In order to assess the scaffolds’ three-dimensionality, SEM analysis was carried out (Figure 5J–Q). In native samples, myotube-forming muscle bundles can be observed surrounded by endomysium and perimysium, which are characteristic of skeletal muscle compartmentalization (Figure 5J–M). After decellularization, the native muscle structure becomes loosened due to the absence of myotubes, but it is noticeable that there are no signs of degradation or destruction (Figure 5N–Q). The presence of thick and thin fibers and the maintenance of empty circular spaces, which were previously occupied by myotubes, highlight that muscle scaffolds remained structured. Comparing Picrosirius histological findings with SEM images, it is clear that in decellularized samples, the fibers are not organized as in the native tissue. This finding is correlated to the absence of cells, which are no longer anchored and do not play stress forces on ECM fibers anymore, favoring events such as collagen self-assembly and thicker bundle formation, as shown in Figure 5P.

ECM has a great number of bioactive components that perform different roles in the tissue microenvironment. In order to evaluate ECM molecule preservation in the decellularized scaffolds, one protein of each macrogroup was chosen for immunofluorescence analysis (Figure 6). The chosen proteins were fibronectin (adhesive glycoprotein), elastin (elastic fiber), perlecan (proteoglycan), and hyaluronic acid (glycosaminoglycan). In native samples, there is a more intense presence of fibronectin close to blood vessels and interspersed in bundles (Figure 6A). In decellularized tissue, fibronectin is present and more loosened due to cell absence, but with no signs of degradation (Figure 6D).

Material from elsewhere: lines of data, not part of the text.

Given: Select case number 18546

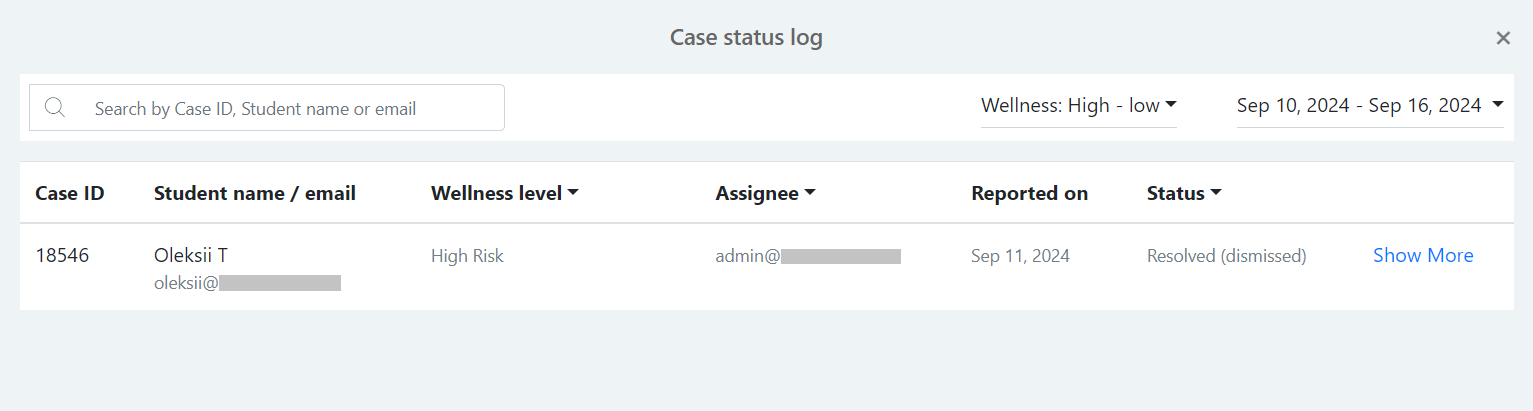Looking at the screenshot, I should point(62,256).
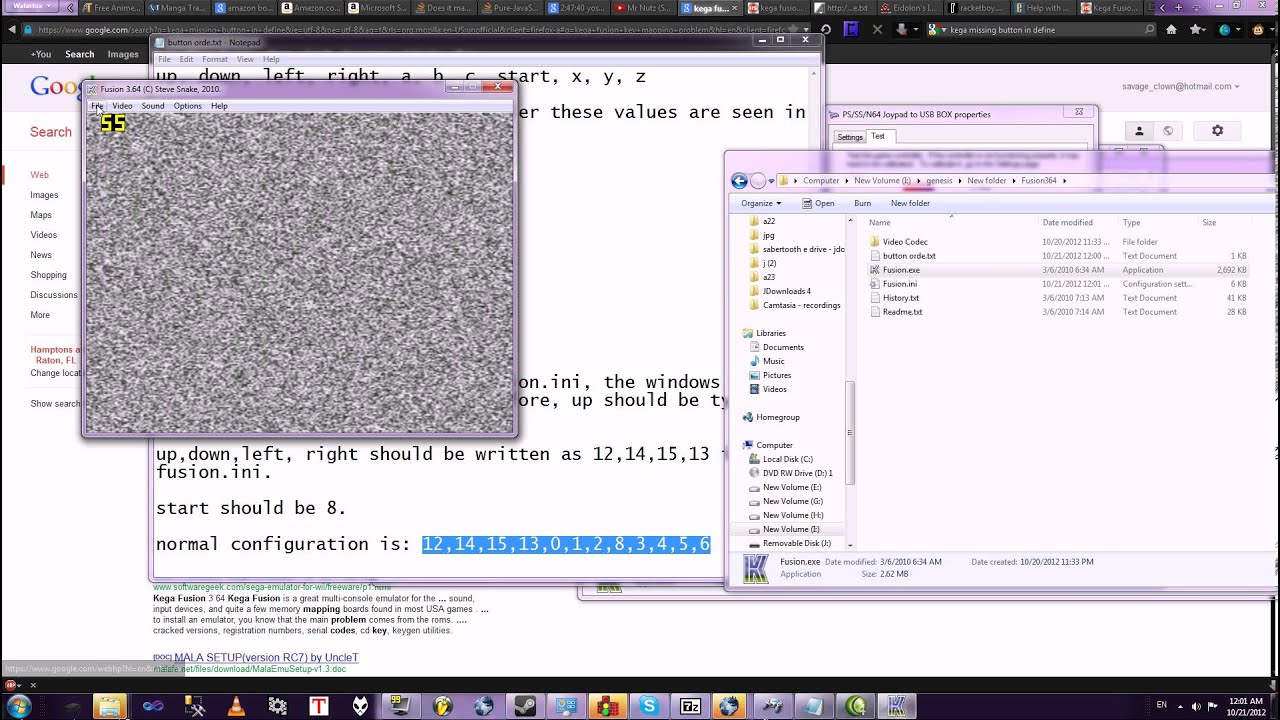Image resolution: width=1280 pixels, height=720 pixels.
Task: Open the Format menu in Notepad
Action: (x=215, y=59)
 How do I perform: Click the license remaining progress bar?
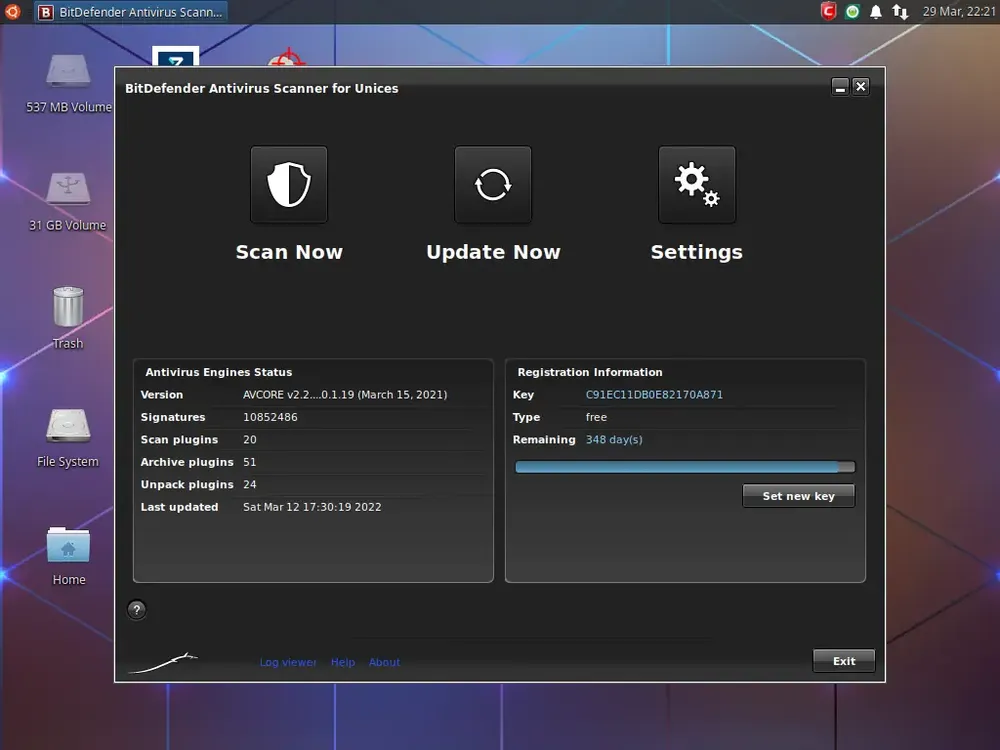(x=685, y=467)
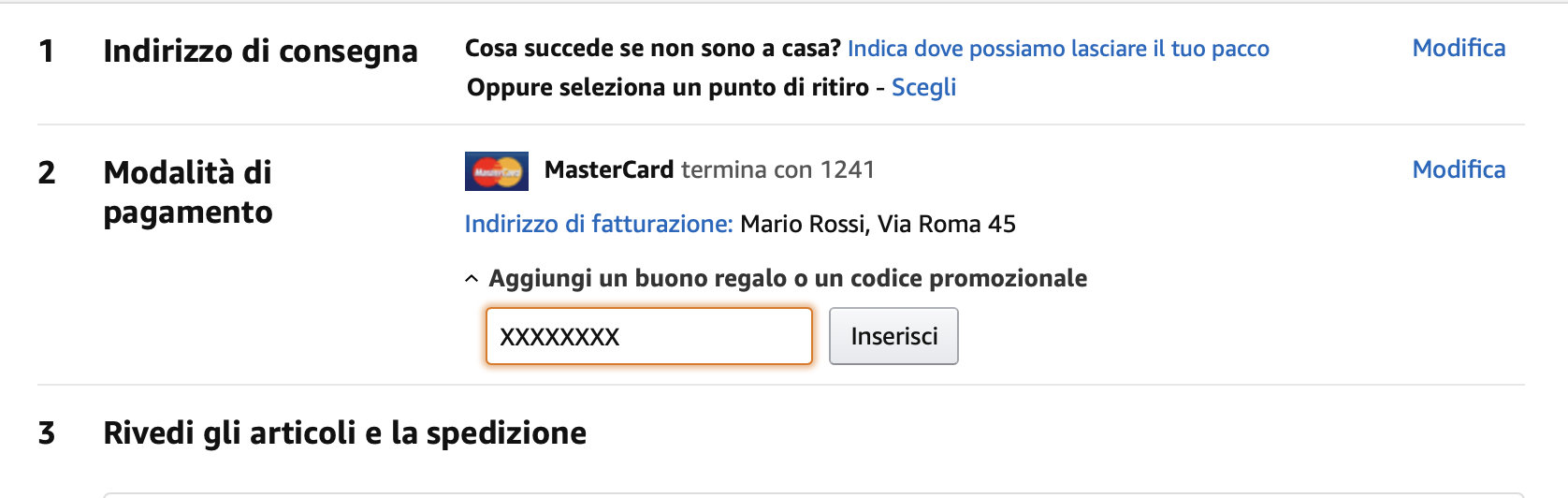Click Modifica for Modalità di pagamento

(x=1458, y=169)
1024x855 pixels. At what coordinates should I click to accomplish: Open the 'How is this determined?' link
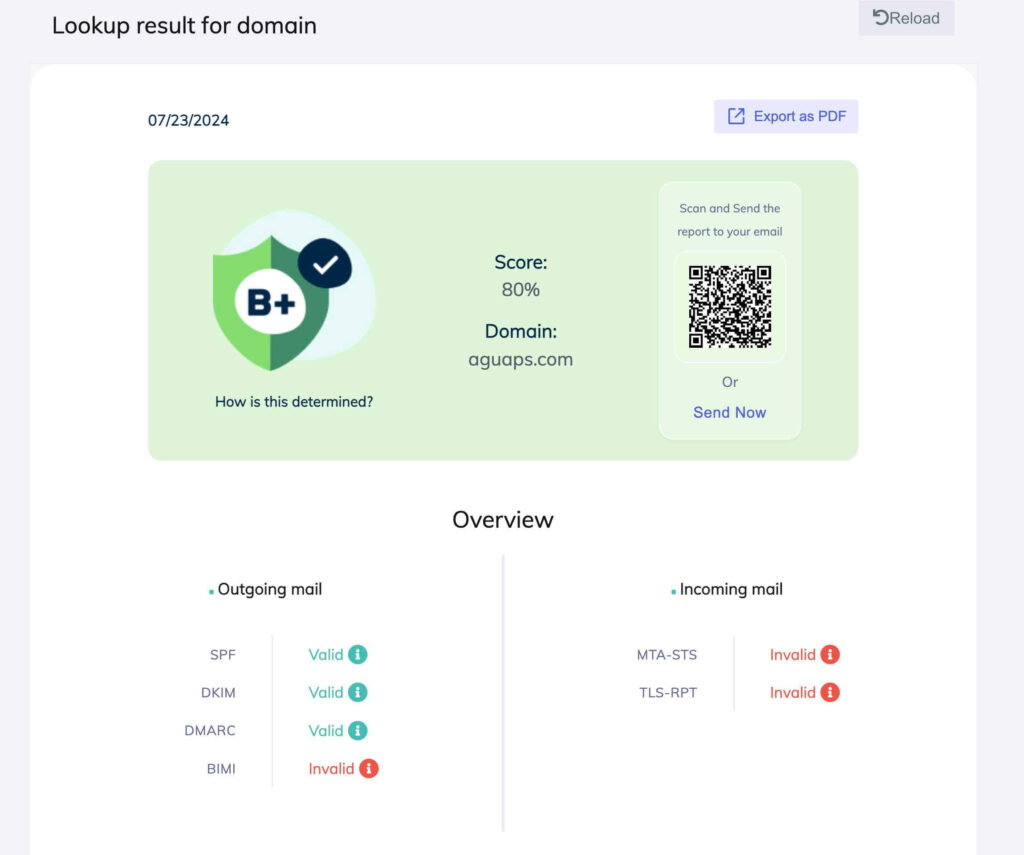294,402
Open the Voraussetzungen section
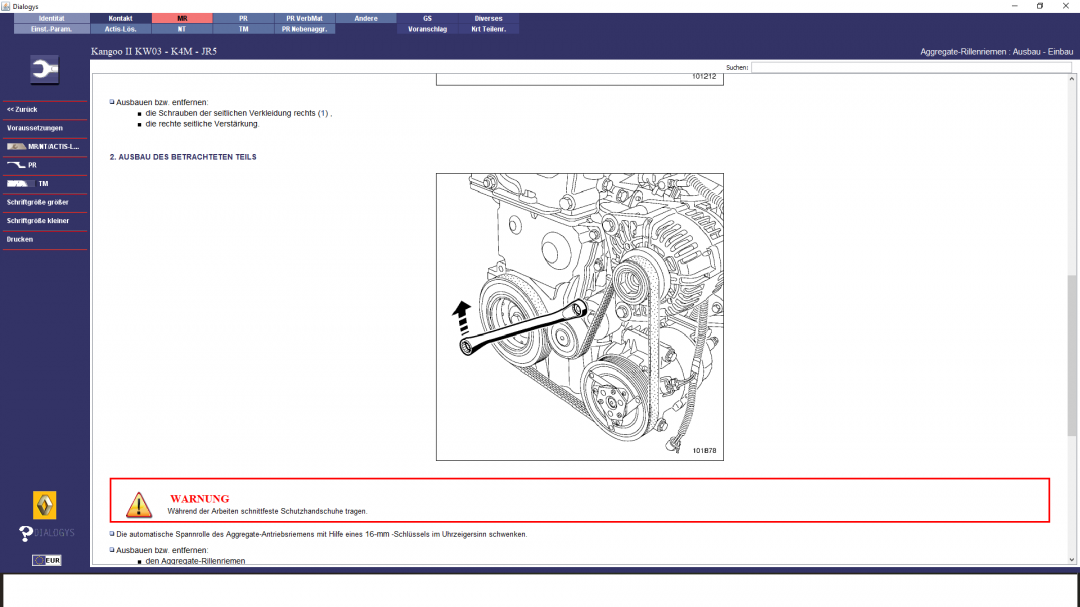 [x=44, y=128]
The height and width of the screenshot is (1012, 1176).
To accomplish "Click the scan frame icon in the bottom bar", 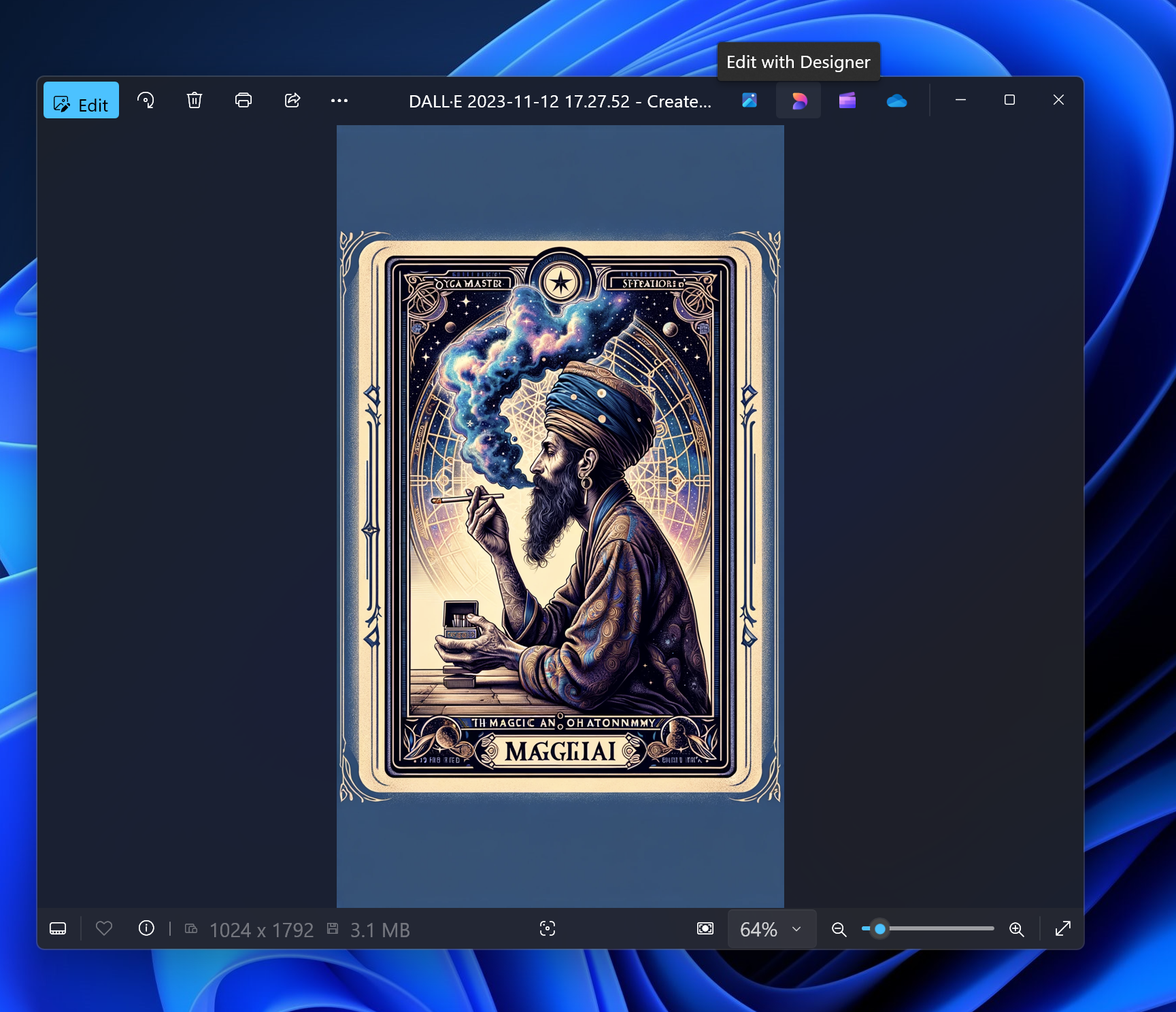I will point(548,928).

Regarding the elastic fibers, which are a major ECM component related to tissue stiffness and flexibility, elastin immunolocalization was assessed. Both in native and decellularized samples, elastin presence was more intense in the perimysium region and in blood vessels (Figure 6G–L). In addition, perlecan and hyaluronic acid immunolocalization was evaluated (Figure 6M–X). Both proteins remained preserved in decellularization samples, inferring proteoglycan and glycosaminoglycan preservation.

3.3. Cellular Assays

As a preliminary result to attest to the bovine muscle scaffold cytocompatibility, fetal bovine myoblasts were cultured on the scaffolds for 4, 8, and 10 days in order to assess their ability to anchor and proliferate on the scaffolds (Figure 7 and Figure 8). In order to obtain myoblasts in second myogenesis, samples were obtained and standardized from bovine fetuses of five months of age according to crown–rump measurements [34]. In order to characterize the myoblast population, three markers were chosen: MyoD, N-cadherin, and Vimentin. MyoD is a classic myoblast marker and plays an important role in skeletal muscle fiber differentiation during development [35]. N-cadherin, an adhesion molecule, is also an important marker and is highly expressed by skeletal muscle precursor cells [36]. Moreover, vimentin, an intermediary filament component of the cytoskeleton, is expressed predominantly in myoblasts, which is replaced by desmin in adult myotubes [37]. The cells presented strong markers for all three markers, providing enough data to attest to the myoblast population profile (Figure 7).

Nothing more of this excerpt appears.